Desde 2014, quando sofreu um enfarte, Mojica teve problemas de saúde crescentes. Com o rim comprometido, passou a fazer diálise três vezes por semana, depois duas. Mas o cateter fixo colocado para o procedimento era constante fonte de infecções, com a que ocorreu no mês passado.

Nos últimos anos, Mojica deixou de aparecer em público devido à fraqueza e a uma degeneração mental ocasionada pela velhice. “Não era alzheimer, mas um problema de idade. Ele sempre fumou muito, bebeu, teve alimentação ruim e não fazia exercícios”, disse seu filho.

Nascido numa sexta-feira, em 13 de março de 1936, Mojica aprendeu a fazer cinema de forma autodidata. Seu pai, que gerenciava um cinema na Vila Anastácio, zona oeste de São Paulo, lhe deu uma câmera de aniversário e o jovem José fez uma série de curtas com os garotos do bairro. Seu primeiro estúdio, na virada dos anos 1940 para os anos 1950, foi em um galinheiro improvisado.

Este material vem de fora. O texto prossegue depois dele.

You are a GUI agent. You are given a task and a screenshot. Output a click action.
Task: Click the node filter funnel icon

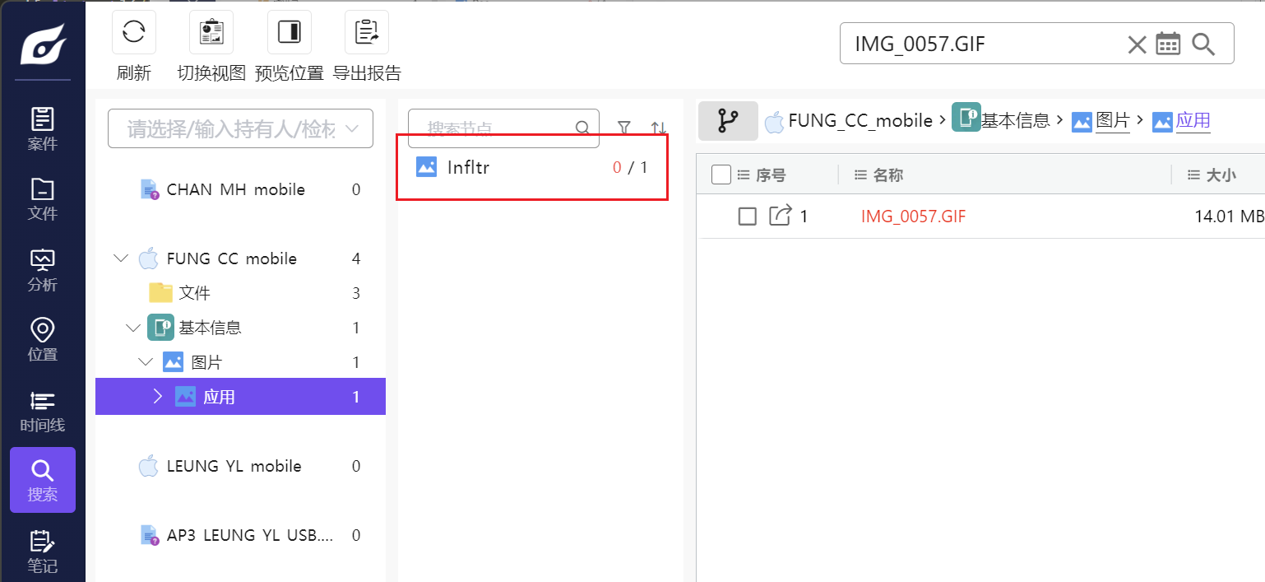click(624, 128)
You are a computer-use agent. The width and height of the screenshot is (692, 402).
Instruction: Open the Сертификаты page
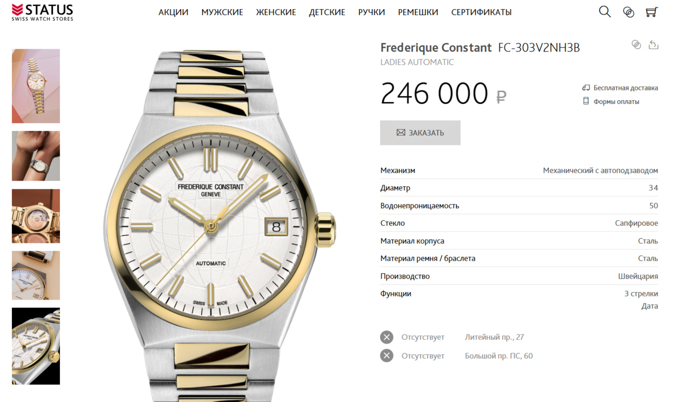[481, 12]
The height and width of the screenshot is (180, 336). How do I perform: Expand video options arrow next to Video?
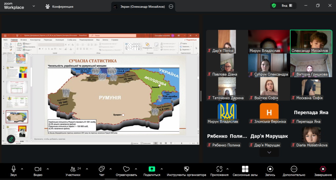48,169
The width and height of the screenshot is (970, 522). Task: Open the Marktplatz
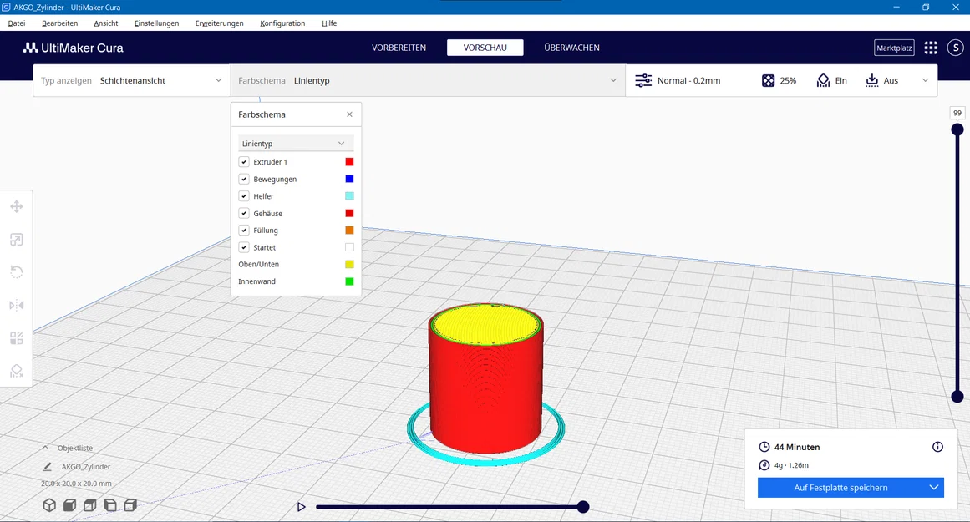coord(894,48)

Em 1958, conseguiu realizar seu primeiro longa-metragem, o faroeste caboclo “A Sina do Aventureiro”. Seu sistema de produção era o mesmo da adolescência: atores, técnicos e produtores de primeira viagem, improvisados, que pagavam para participar do filme por meio de cotas e, assim, financiavam a obra. Mojica dava aulas de filmagem e de interpretação, espalhando pelo estúdio fotos de si mesmo demonstrando emoções como “triste”, “feliz”, “louco” ou “usurário”.

Seu segundo longa, de 1962, também não aconteceu comercialmente. Até que, no ano seguinte, Mojica teve um pesadelo que mudaria sua vida e o cinema nacional de terror. Sonhou que um espírito o arrancava da cama e o levava a um cemitério, onde apontava seu túmulo, com seu nome, a data de nascimento e a de morte.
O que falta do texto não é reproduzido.